2. Similarly, in Lake v. Simmons (1927) A.C. 487, a lady X induced Y to deliver possession of two pearl
necklaces falsely representing that she was the wife of baron Z and that she wanted them for showing them to her
husband for his approval.

Held : Y intended to contract only with the wife of the baron, and not with X herself. Hence, the contract was void
and X could not convey any title even to bonafide buyers.

3. Philips v. Brooks (1919) 2 K.B. 243. The facts of this case should, however, be contrasted with Lake v.
Simmons. In this case a man, N, called in person at a jeweller’s shop and chose some jewels, which the jeweller was
prepared to sell him as a casual customer. He tendered in payment a cheque which he signed in the name G, a person
with credit. Thereupon N was allowed to take away the jewels which N pledged with B who took them in good faith.

Held : The pledgee, B, had a good title since the contract between N and the jeweller could not be declared void on
the ground of mistake but was only voidable on the ground of fraud. Horridge, J. held that although the jeweller
believed the person to whom he was handing the jewels was G, he in fact contracted to sell and deliver to the person
who came into his shop. The contract, therefore, was not void on the ground of mistake but only voidable on the
ground of fraud. The Learned Judge cited with approval an American case of Edmunds v. Merchant Despatch Co.,

135 Mass. 283 in which Moorton, C.J. said,’ ‘The minds of the parties met and agreed upon all the terms of the sale,
the thing sold, the price and terms of payment, the person selling and the person buying..... The plaintiff could not
have supposed that he was selling to another person: his intention was to sell to the person present and identified by
sight and hearing, it does not affect the sale because the buyer assumed a false name and practised any other deceit to
induce the vendor to sell.”

MISTAKE OF LAW (Section 21)

Mistake of law may be (a) Mistake of Law of the Land, and (b) Mistake of Foreign Law.

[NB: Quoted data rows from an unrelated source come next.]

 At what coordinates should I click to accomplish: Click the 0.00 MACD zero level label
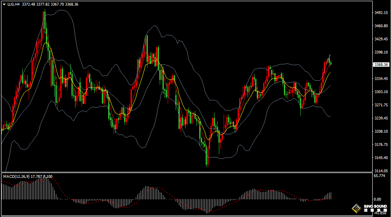point(377,199)
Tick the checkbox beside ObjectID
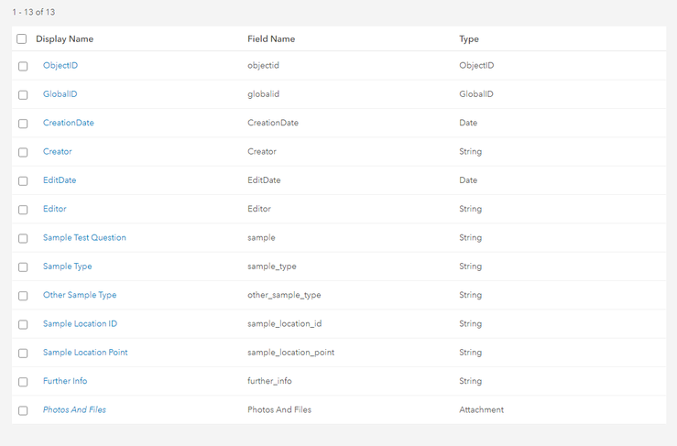677x446 pixels. [x=23, y=67]
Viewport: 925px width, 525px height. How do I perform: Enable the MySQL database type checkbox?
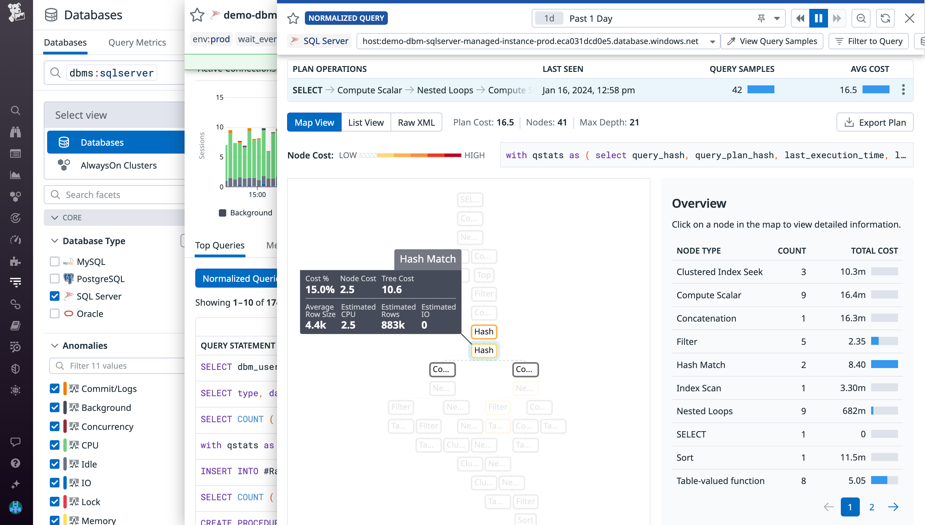tap(54, 261)
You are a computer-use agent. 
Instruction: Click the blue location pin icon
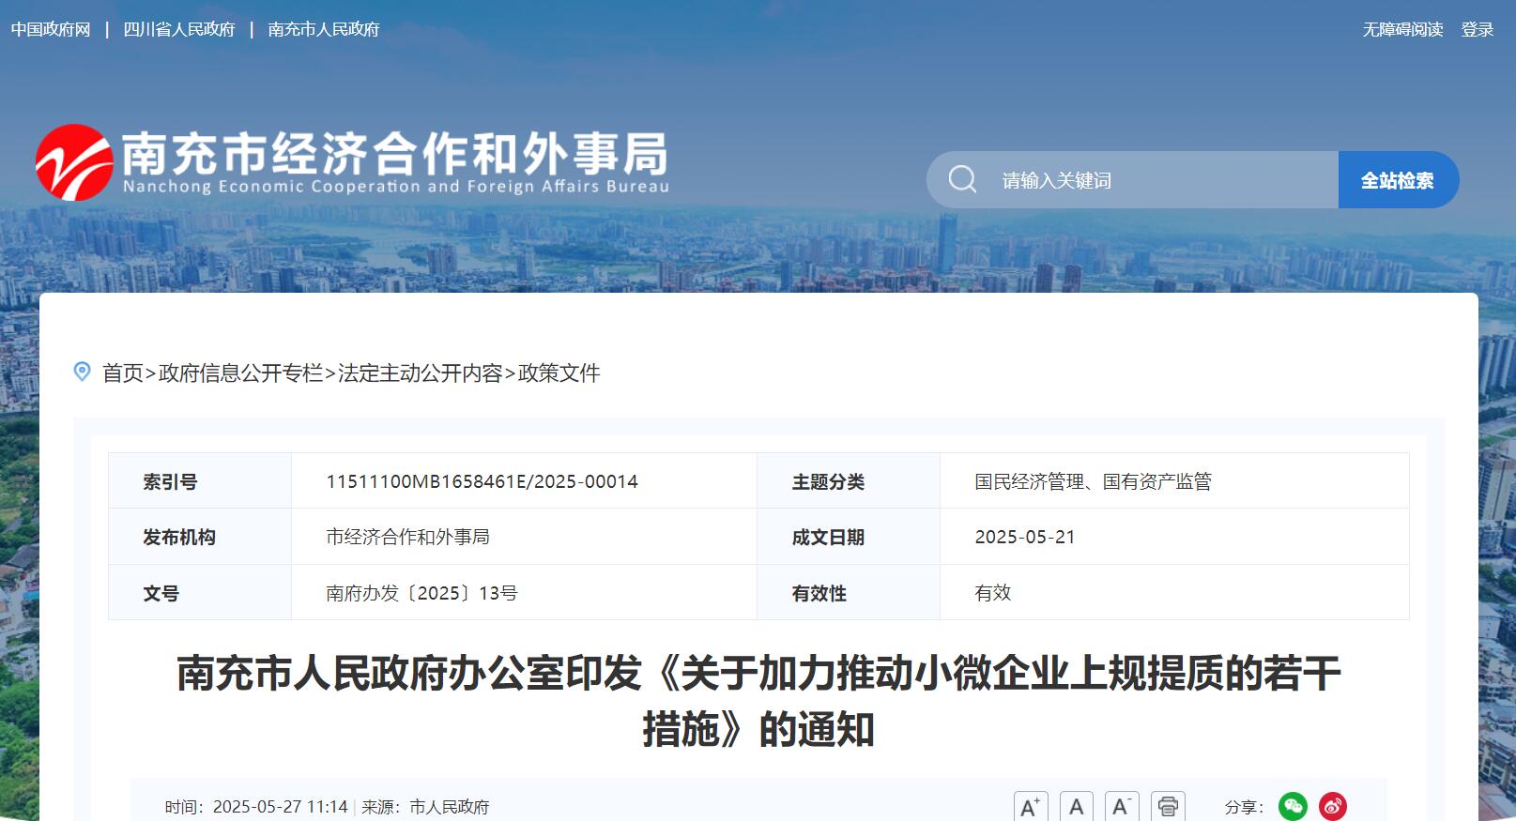pos(83,372)
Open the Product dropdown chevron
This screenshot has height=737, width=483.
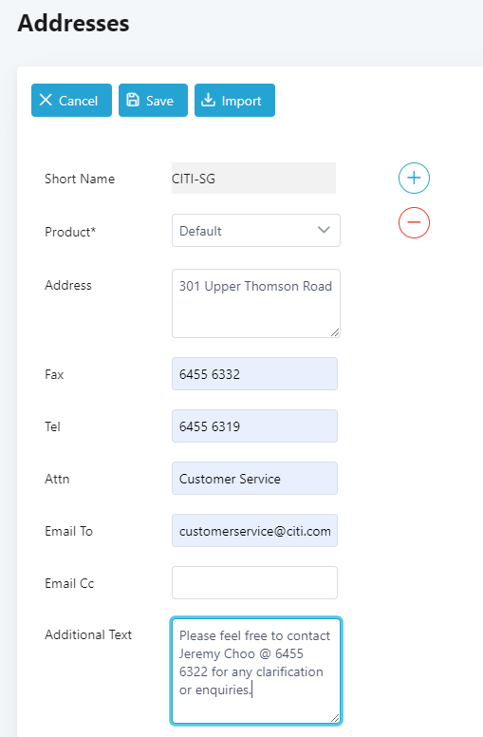click(x=324, y=230)
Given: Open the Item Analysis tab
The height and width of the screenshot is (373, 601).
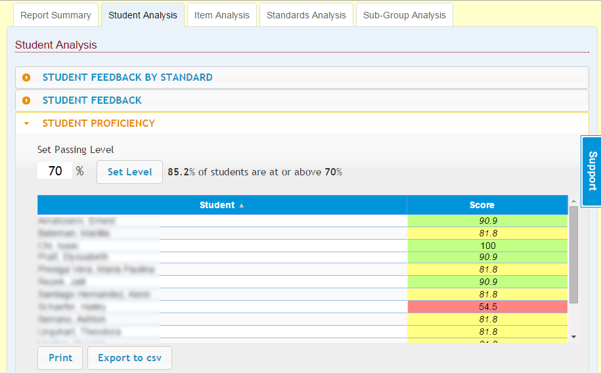Looking at the screenshot, I should (222, 15).

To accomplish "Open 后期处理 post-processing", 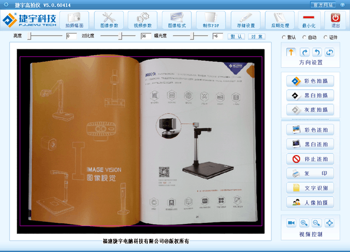I will click(x=279, y=20).
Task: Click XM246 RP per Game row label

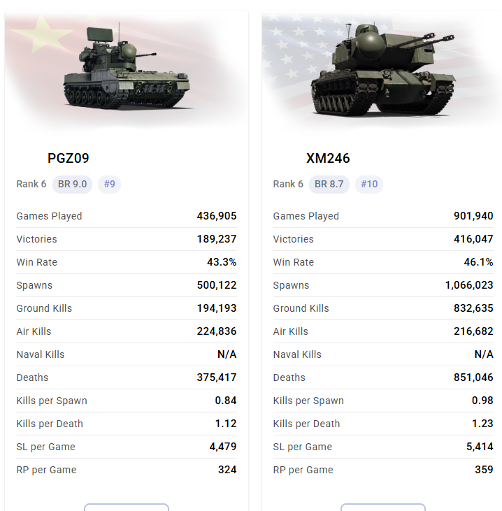Action: tap(303, 470)
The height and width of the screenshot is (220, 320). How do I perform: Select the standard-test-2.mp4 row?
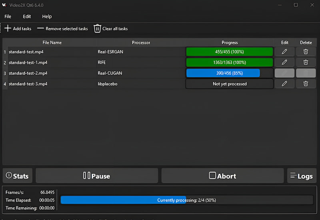pyautogui.click(x=28, y=73)
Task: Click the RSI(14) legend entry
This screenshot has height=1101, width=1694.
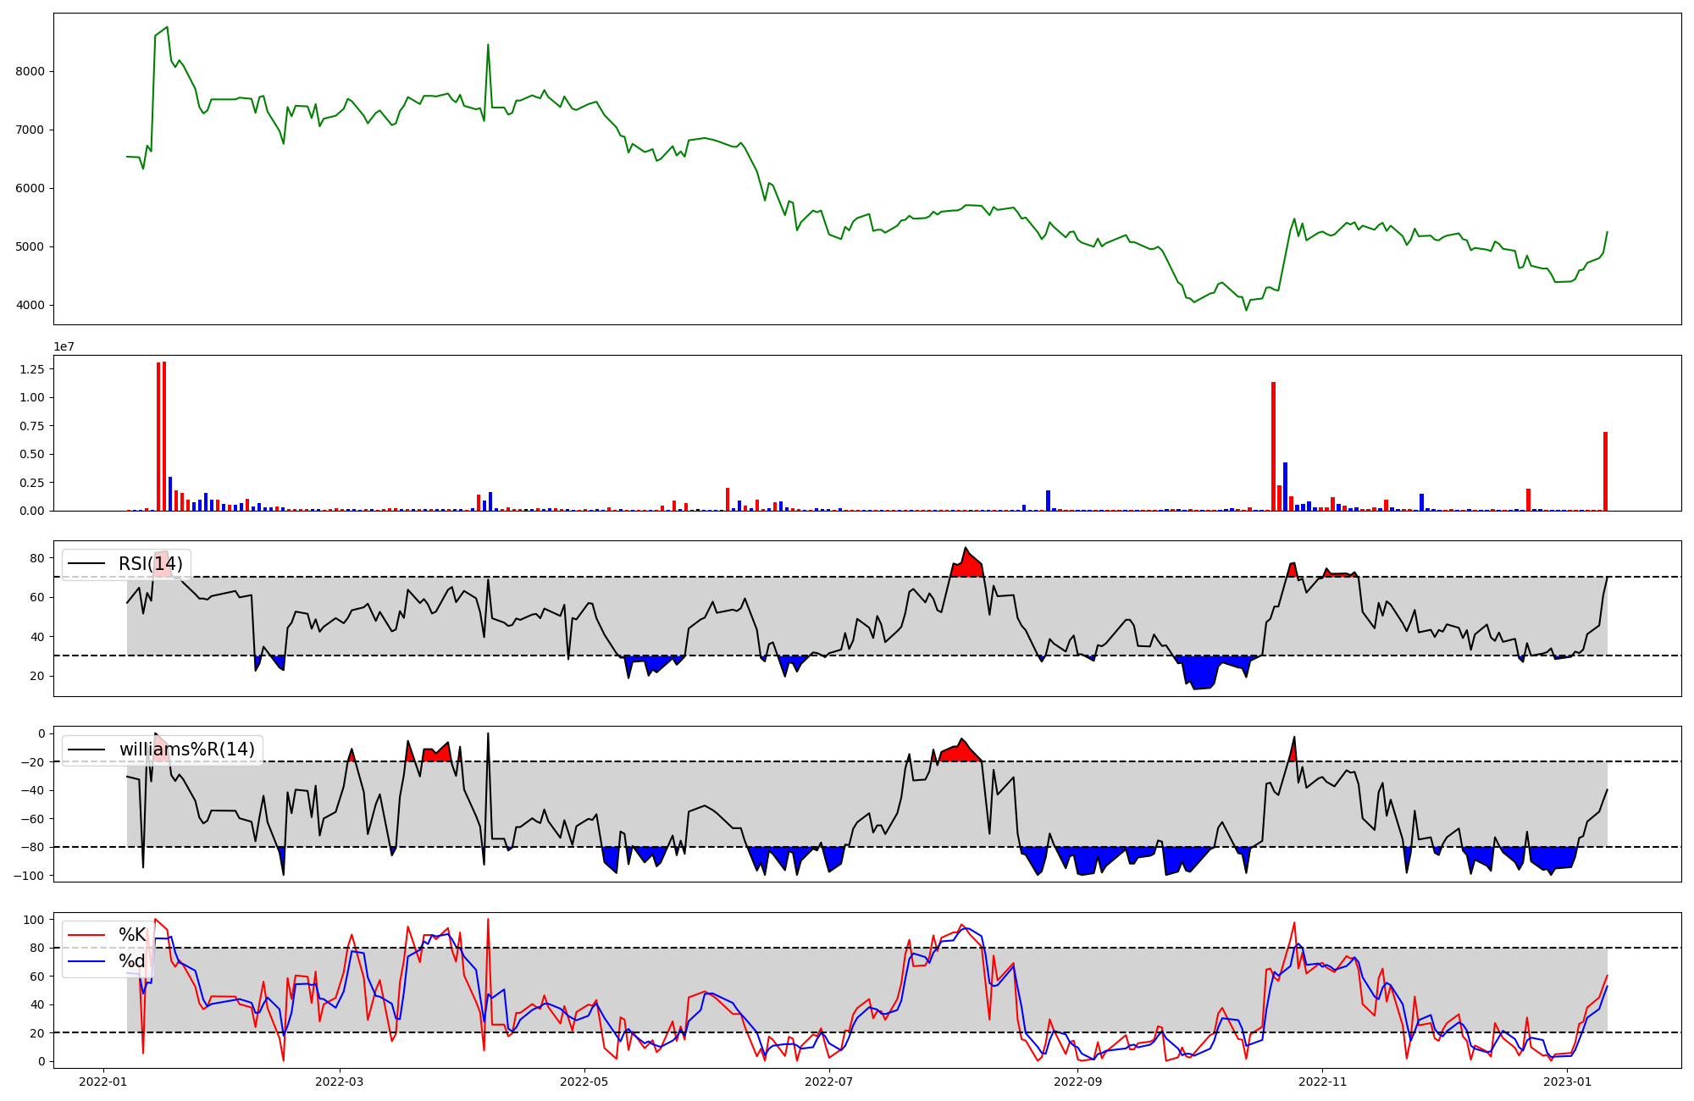Action: point(150,564)
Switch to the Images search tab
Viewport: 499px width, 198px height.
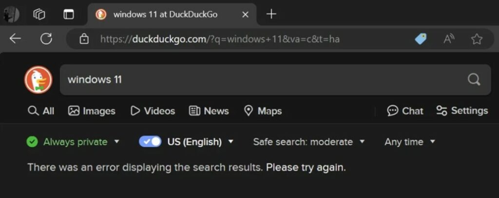click(92, 111)
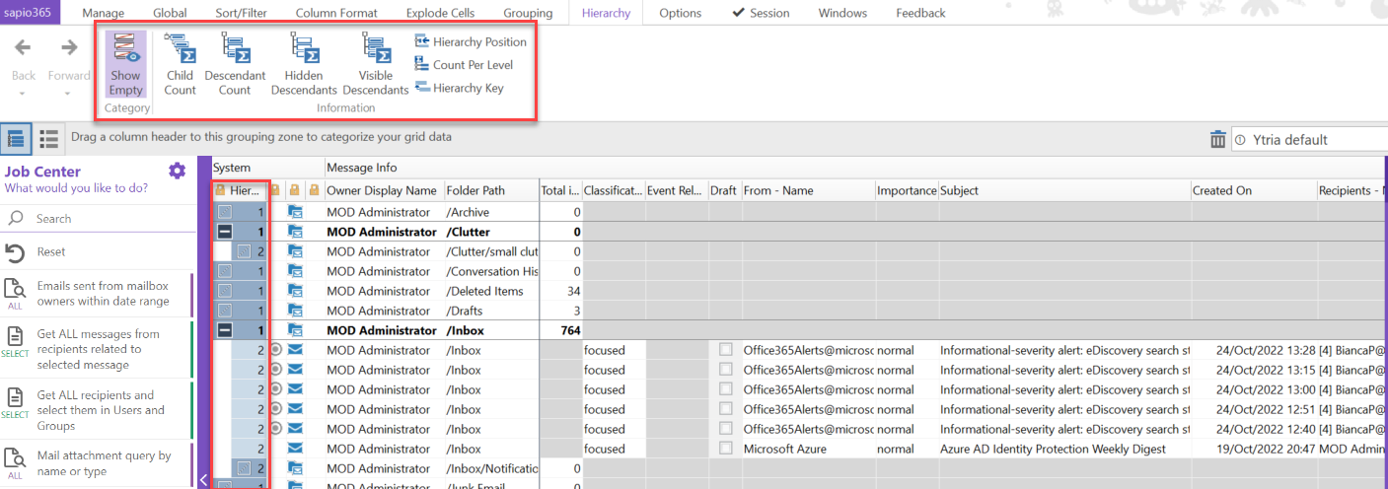
Task: Click the Job Center search field
Action: (x=99, y=219)
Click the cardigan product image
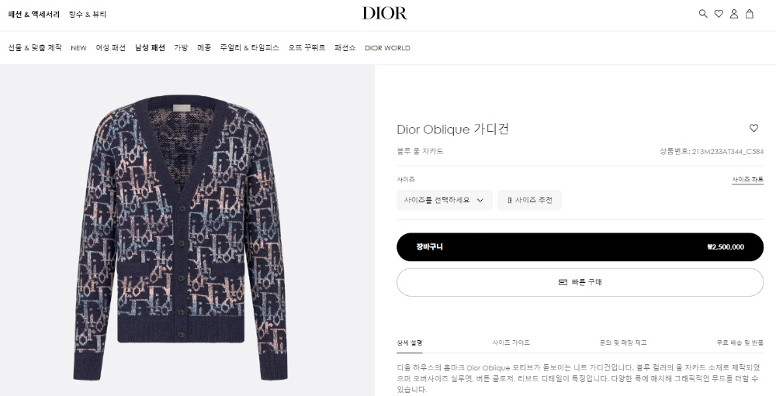 pos(181,237)
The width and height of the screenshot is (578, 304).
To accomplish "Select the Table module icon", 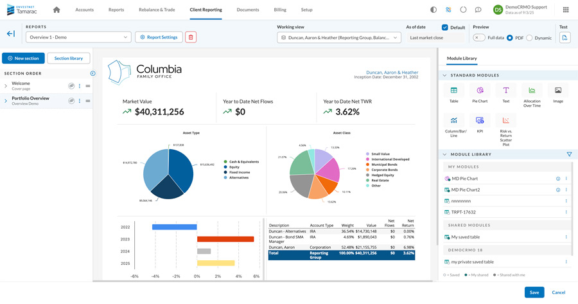I will point(454,91).
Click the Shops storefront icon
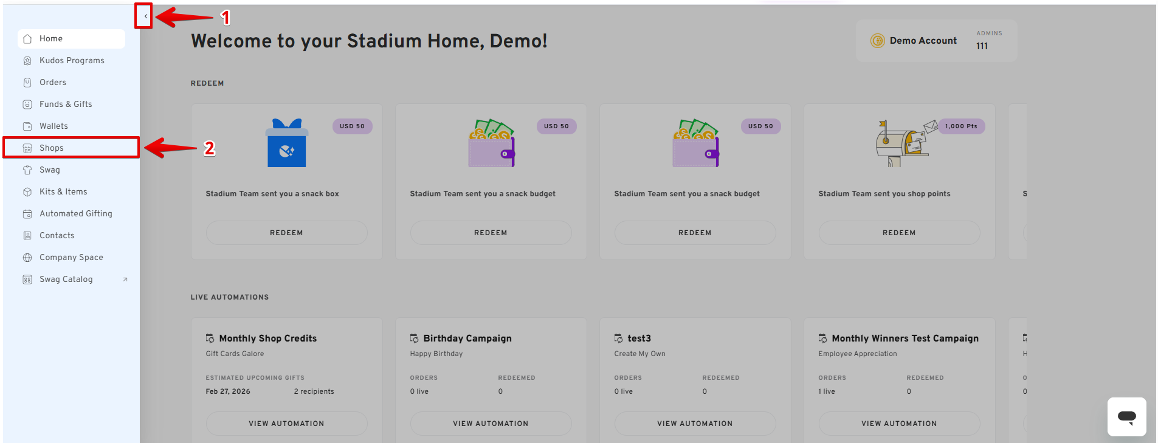The height and width of the screenshot is (443, 1158). coord(27,148)
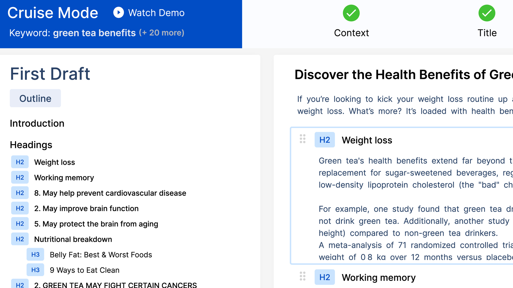The height and width of the screenshot is (288, 513).
Task: Click Watch Demo link
Action: pos(156,13)
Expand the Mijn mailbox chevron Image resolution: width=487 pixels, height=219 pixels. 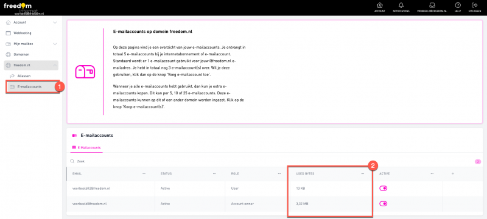55,44
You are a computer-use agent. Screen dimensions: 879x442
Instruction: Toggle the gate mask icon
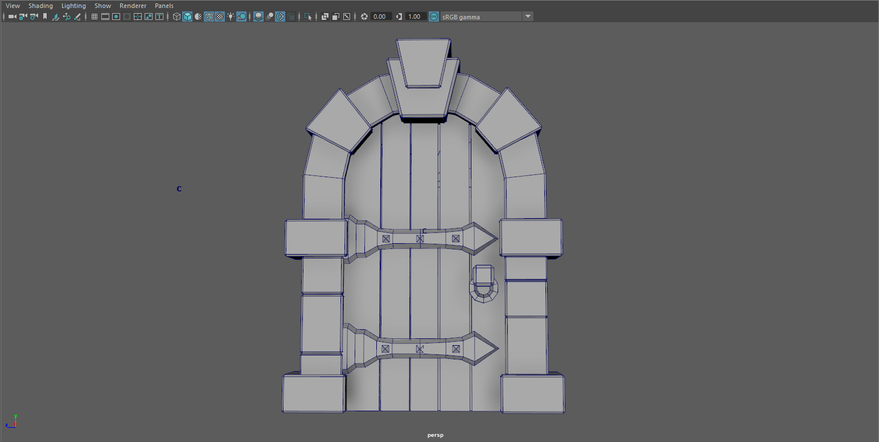[126, 16]
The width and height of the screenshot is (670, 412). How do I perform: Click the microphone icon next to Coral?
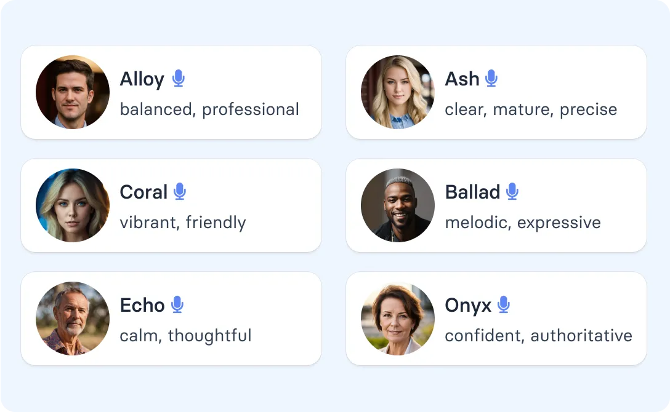(180, 191)
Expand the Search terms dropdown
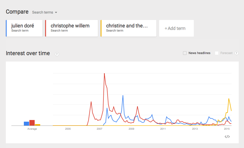 (x=45, y=12)
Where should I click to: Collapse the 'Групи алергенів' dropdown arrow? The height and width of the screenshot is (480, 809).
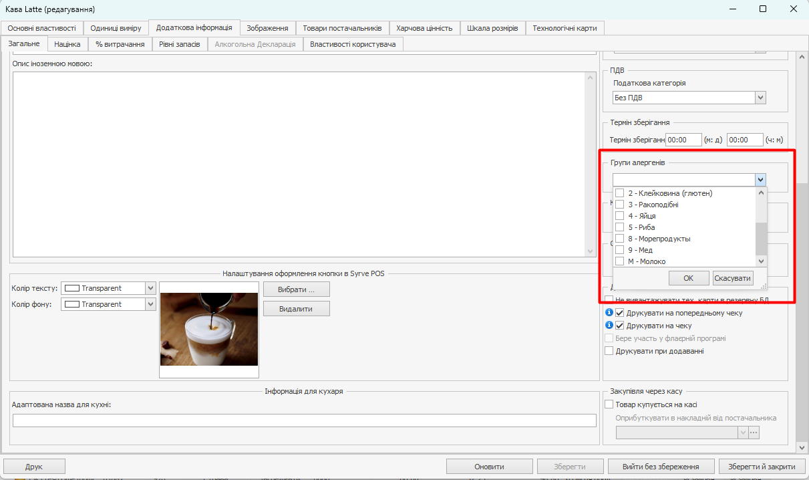pyautogui.click(x=760, y=180)

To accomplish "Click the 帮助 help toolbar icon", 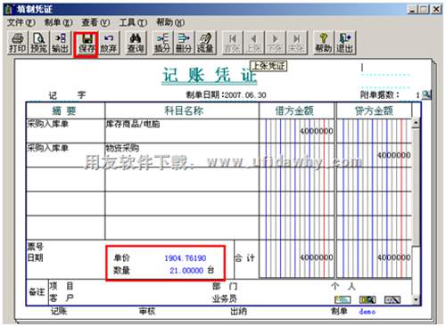I will (324, 43).
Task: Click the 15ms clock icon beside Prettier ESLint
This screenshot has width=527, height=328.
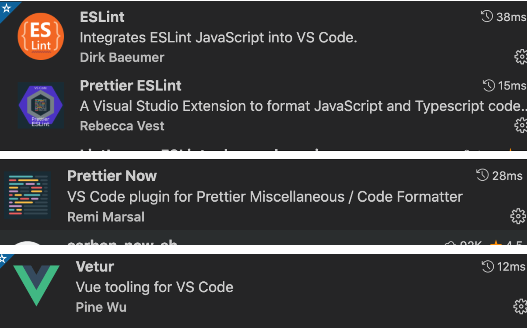Action: click(488, 85)
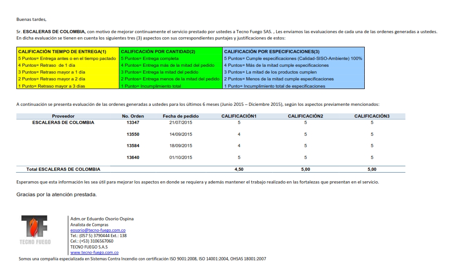
Task: Select the total score 4,50
Action: pos(239,169)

Mistake of Law of the Land

In this regard, the rule is “Ignorantia juris non excusat,” i.e., ignorance of law is no excuse. Following this principle,
Section 21 declares that “A contract is not voidable because it was caused by a mistake as to any law in force in
India.”

Thus, where, ‘A’ and ‘B’ make a contract grounded on the erroneous belief that a particular debt is barred by the
Indian Law of Limitation; the contract is not voidable.

Mistake of Foreign Law

The above maxim that ‘ignorance of law is no excuse’ applies only to the law of the country and not to foreign law.
The mistake of foreign law is to be treated as a mistake of fact. Section 21 reads, ‘‘A mistake as to a law not in force
in India has the same effect as a mistake of fact.”

Consequences of Mistake

Mistake renders a contract void and as such in case of a contract which is yet to be performed the party complaining of
the mistake may repudiate it, i.e., need not perform it. If the contract is executed, the party who received any
advantage must restore it or make compensation for it, as soon as the contract is discovered to be void.